> _Directions_
Below are some entries. Return exactly the lines from the one with "You are a computer-use" through the final line, leaving out any pictures.

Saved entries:
Segment Open
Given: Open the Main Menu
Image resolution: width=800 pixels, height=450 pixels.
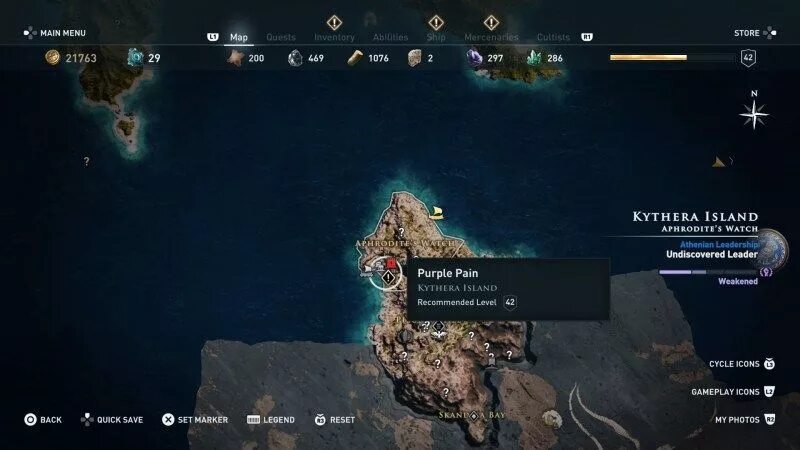Looking at the screenshot, I should pyautogui.click(x=55, y=33).
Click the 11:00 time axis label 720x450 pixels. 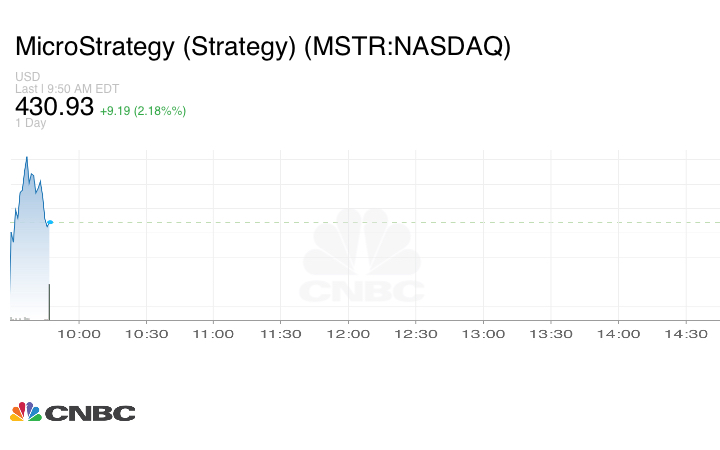click(x=213, y=334)
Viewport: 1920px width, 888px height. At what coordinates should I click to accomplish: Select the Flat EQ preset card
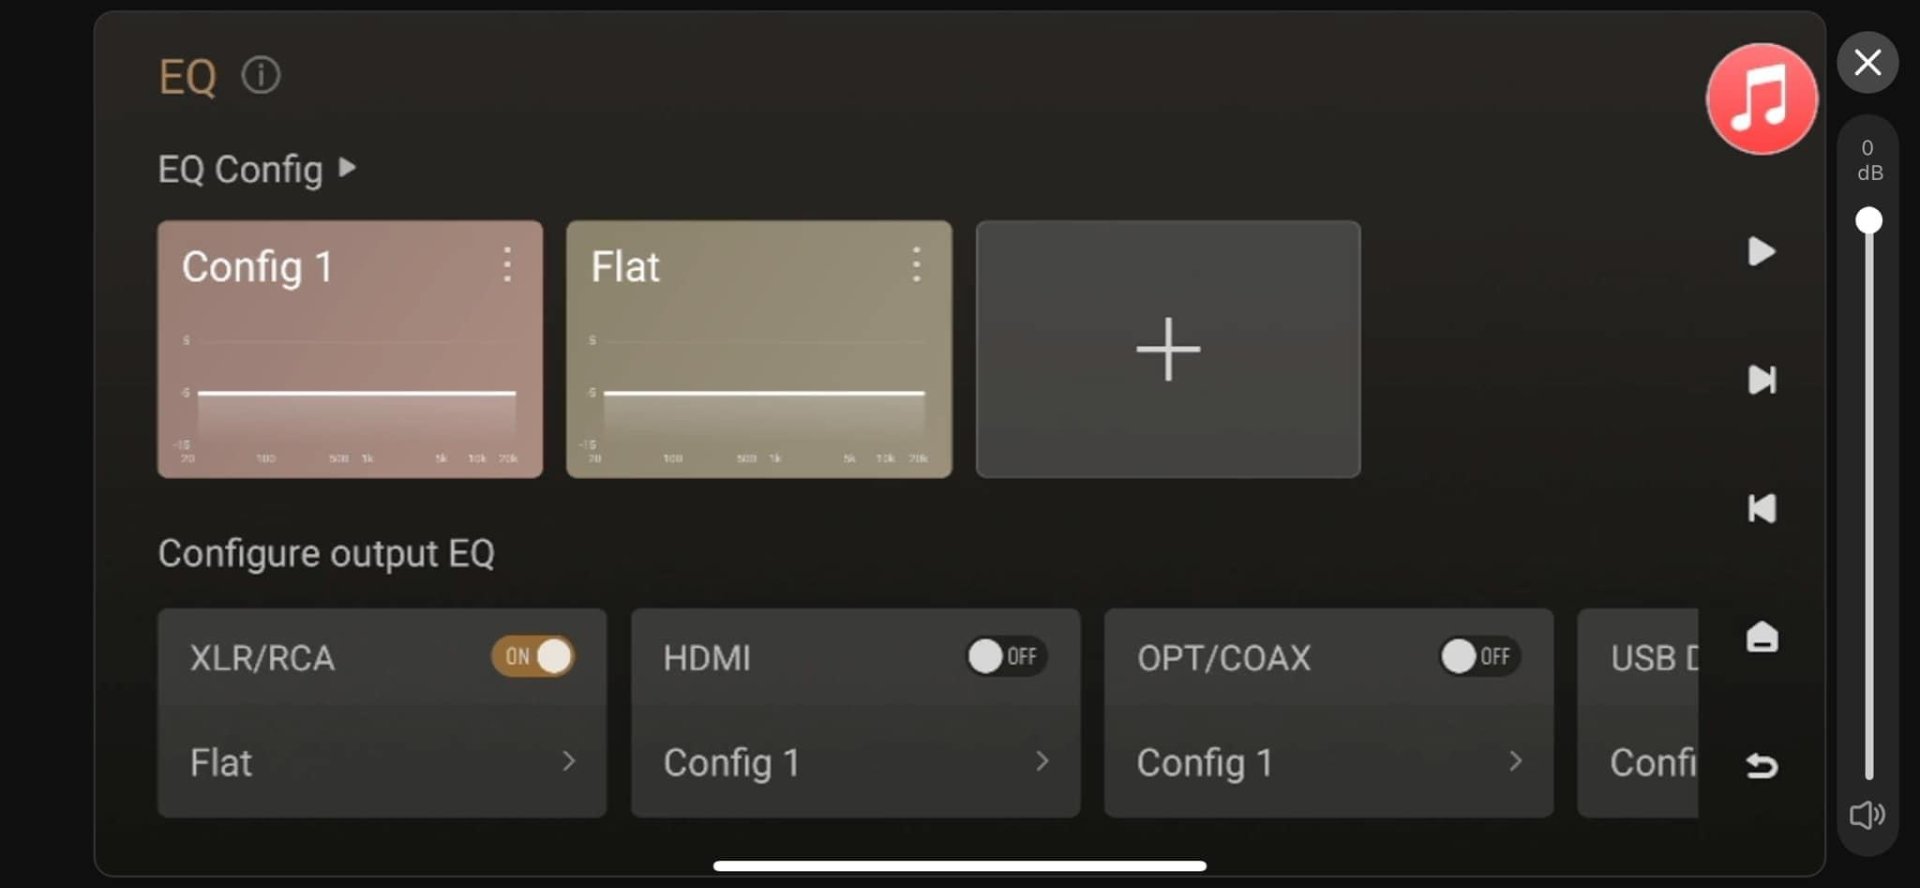click(759, 349)
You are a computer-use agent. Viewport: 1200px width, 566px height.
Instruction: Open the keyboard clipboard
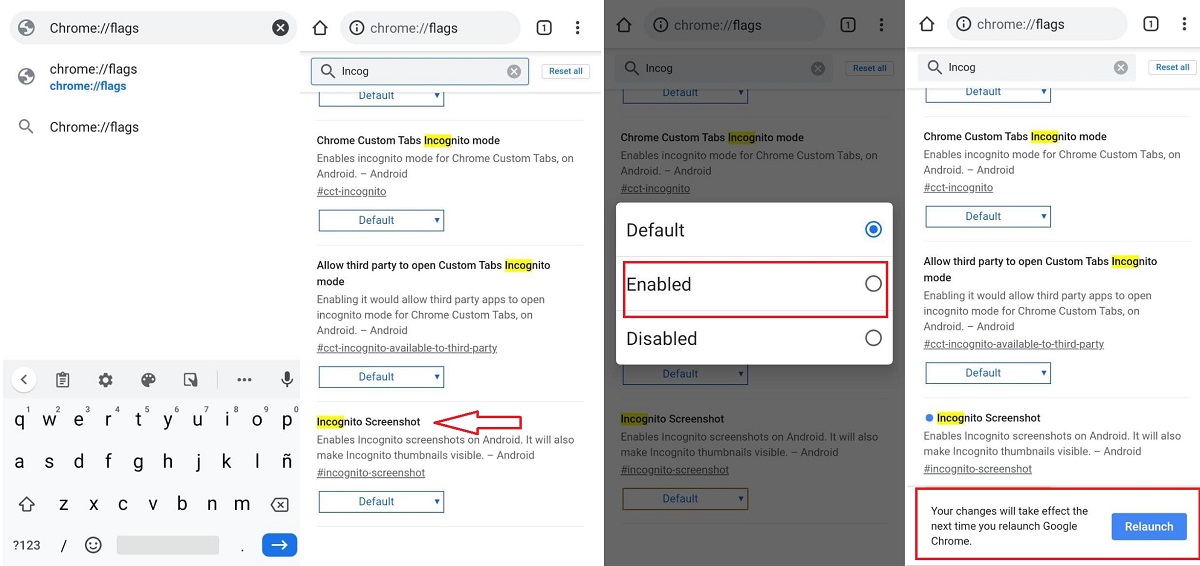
Segment Closed
> _Exercise solution_
You are a computer-use agent. Viewport: 1200px width, 566px height.
Instruction: Open the keyboard clipboard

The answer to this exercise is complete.